Excerpted text =>
____
Rajabian is all too aware of the horrors he could face should he be jailed again. In 2013, he spent three months in solitary confinement for propaganda against the state. Solitary confinement “kills the human soul,” he says. “You are no longer a normal human being afterwards.”
From 2015, following what Amnesty International described as a “blatantly unfair” trial, he served two years in prison until he was released after a 40-day hunger strike. “Solitary kills the soul and the hunger strike kills the body”, he says, describing it as “like eating your own flesh” because of the damage inflicted. “I lost 15kg of weight and 40% of my vision.”
The musician was arrested again in 2020, for his first album and for working with female dancers and singers, and again, he says, because of his new album earlier this year. He is currently in the midst of a three-year suspended sentence, which could be activated at any time.
Rajabian spent his time behind bars at Iran’s notorious Evin Prison. “It can be said that it is one of the most horrible prisons in the world,” he says. “I spent several months in a Somali pirate cell as a punishment. Prison is a difficult place to live, but what matters is how much you believe in your own thought and philosophy of work; the more you believe, the easier it is for you to overcome difficulties.”
After his arrest, his office was closed and his recordings and hard drives seized. He spent his “whole life” while making the album in his underground room, alone. But he is determined.
____
Source records =>
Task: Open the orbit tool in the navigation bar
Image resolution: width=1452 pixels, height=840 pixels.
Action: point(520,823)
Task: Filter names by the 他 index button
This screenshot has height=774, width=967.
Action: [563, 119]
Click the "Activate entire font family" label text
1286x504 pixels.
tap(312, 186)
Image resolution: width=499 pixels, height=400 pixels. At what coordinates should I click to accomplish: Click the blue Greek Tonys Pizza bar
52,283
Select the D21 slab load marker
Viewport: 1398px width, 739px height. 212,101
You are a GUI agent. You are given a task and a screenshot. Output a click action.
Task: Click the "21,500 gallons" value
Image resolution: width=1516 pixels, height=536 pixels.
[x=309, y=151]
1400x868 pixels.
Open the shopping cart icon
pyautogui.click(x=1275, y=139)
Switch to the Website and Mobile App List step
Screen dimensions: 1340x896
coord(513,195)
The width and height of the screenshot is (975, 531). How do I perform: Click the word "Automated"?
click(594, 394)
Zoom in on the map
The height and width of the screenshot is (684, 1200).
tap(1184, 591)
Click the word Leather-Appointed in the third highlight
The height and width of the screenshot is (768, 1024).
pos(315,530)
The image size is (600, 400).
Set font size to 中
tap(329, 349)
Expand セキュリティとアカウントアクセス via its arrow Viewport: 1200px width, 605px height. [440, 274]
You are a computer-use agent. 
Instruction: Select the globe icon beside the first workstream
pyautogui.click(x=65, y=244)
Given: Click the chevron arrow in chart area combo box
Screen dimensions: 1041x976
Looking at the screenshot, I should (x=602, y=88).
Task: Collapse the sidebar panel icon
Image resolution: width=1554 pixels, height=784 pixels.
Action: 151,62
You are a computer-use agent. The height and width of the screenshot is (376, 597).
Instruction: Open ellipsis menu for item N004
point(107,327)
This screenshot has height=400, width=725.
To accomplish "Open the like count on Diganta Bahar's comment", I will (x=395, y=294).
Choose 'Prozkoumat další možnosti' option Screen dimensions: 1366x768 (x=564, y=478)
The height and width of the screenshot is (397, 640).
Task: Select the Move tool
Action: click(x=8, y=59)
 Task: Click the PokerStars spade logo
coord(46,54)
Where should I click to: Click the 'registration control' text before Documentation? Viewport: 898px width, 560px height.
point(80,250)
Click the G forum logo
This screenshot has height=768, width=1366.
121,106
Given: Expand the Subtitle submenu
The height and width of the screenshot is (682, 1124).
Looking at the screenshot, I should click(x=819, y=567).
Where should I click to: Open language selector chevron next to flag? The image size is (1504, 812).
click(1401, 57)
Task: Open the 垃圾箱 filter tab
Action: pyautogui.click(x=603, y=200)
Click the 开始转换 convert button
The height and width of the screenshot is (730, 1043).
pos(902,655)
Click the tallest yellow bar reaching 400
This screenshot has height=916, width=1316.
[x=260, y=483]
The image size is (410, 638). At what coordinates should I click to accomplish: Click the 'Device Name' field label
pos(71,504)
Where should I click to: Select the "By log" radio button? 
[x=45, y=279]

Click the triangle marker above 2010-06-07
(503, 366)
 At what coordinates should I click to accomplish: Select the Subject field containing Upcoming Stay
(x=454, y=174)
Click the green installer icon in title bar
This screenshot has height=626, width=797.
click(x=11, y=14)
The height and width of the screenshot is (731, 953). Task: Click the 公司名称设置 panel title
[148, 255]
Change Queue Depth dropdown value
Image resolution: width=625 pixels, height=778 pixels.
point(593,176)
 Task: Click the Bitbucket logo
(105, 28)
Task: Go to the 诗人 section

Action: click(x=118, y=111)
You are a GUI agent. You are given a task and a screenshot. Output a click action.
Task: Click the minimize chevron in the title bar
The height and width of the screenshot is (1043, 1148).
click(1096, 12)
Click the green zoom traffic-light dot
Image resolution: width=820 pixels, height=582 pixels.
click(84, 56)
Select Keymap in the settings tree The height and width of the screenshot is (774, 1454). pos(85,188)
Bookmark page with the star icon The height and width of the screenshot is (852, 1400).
____
What this exercise asks =>
(1) In the excerpt about Rajabian, how long was the hunger strike that ended his prison term?
(2) From the entries, write out only the part that opens with the line containing "Image resolution: width=499" and closes with the line containing "Expand セキュリティとアカウントアクセス via", swapping "shopping cart" for "basket" and keeping everything else the same.

In response =>
(1) 40 days.

(2)
Image resolution: width=499 pixels, height=400 pixels. At what coordinates should I click to accomplish: Click the blue Greek Tonys Pizza bar
52,283
Select the D21 slab load marker
Viewport: 1398px width, 739px height. 212,101
You are a GUI agent. You are given a task and a screenshot. Output a click action.
Task: Click the "21,500 gallons" value
Image resolution: width=1516 pixels, height=536 pixels.
[x=309, y=151]
1400x868 pixels.
Open the basket icon
pyautogui.click(x=1275, y=139)
Switch to the Website and Mobile App List step
Screen dimensions: 1340x896
coord(513,195)
The width and height of the screenshot is (975, 531). How do I perform: Click the word "Automated"?
click(594, 394)
Zoom in on the map
The height and width of the screenshot is (684, 1200).
tap(1184, 591)
Click the word Leather-Appointed in the third highlight
The height and width of the screenshot is (768, 1024).
pos(315,530)
The image size is (600, 400).
Set font size to 中
tap(329, 349)
Expand セキュリティとアカウントアクセス via its arrow Viewport: 1200px width, 605px height. [440, 274]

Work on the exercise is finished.